Eu realizei anos de psicanálise e dois da TIP que mencionei acima. No meu grupo de oração tive um punhado de libertações, cujos efeitos podiam ser sentidos nas horas seguintes depois de recebê-la, inclusive no corpo. Mas um elemento chave para essa minha mudança de vida (um dia posso contar isso com mais calma) foi a aquisição de conhecimento pela leitura. Por aproximadamente oito anos li livros e artigos com a intenção quase exclusiva de encontrar respostas para mim e para o mundo. Foi através da leitura que me aproximei da Igreja Católica e tive minha reconversão, como
demonstrei num texto anterior. Foi também o meio pelo qual busquei orientações em minha vida pessoal e capacidade de expressão para o que eu vivia e sentia. Foi a leitura, enfim, que me fez compreender a existência de uma coisa chamada realidade (os escritos de
Olavo de Carvalho foram determinantes neste sentido) e que eu poderia, através de uma ação espiritual, agir sobre ela. Para mim não há dissociação entre fé e concretude, entre o espírito e o mundo. Ambos interagem num
continuum e ampliam nossa liberdade de agir para nossa cura física, mental e espiritual, além de permitir alcançarmos nossa realização pessoal nas diversas dimensões da vida.

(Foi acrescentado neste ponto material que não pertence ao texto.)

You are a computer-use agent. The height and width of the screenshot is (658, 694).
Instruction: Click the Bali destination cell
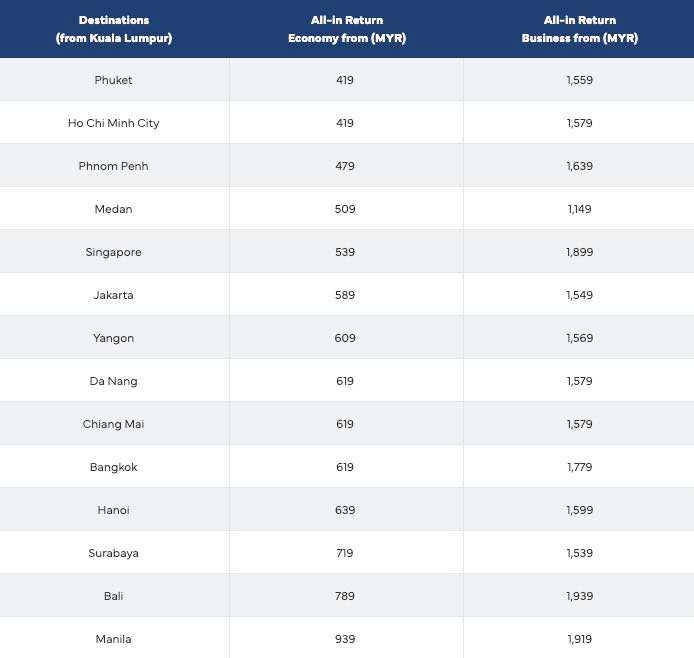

É evidente que uma vida espiritual não é razão para o abandono da medicina moderna. Ambos caminham juntos, e medicações estão aí para isso. Mas é sugestivo que num tempo de enorme pressão, instabilidade e incerteza as pessoas abandonem um meio de cura para se voltarem aos avanços da medicina sem atentarem para a raíz dos problemas. É muito mais fácil (e também mais urgente) buscar soluções práticas do que trabalhar a vida pessoal e interior para arrancar as raízes profundas de nossos males pessoais. Por isso minha atenção ao fim da banca de revistas no aeroporto e sua substituição pele farmácia: eu tive nos livros um meio de me aproximar dos meus problemas e mistérios mais profundos. Daí para a vida espiritual, para a fé católica, para Deus, para a busca de uma paz verdadeira, foi um salto. O problema é que muita gente não tem mais tempo para isso, e num tempo marcado pela confusão e desorientação talvez nem saibam o que acontece com elas. O tempo urge, e a saúde e a paz não podem esperar.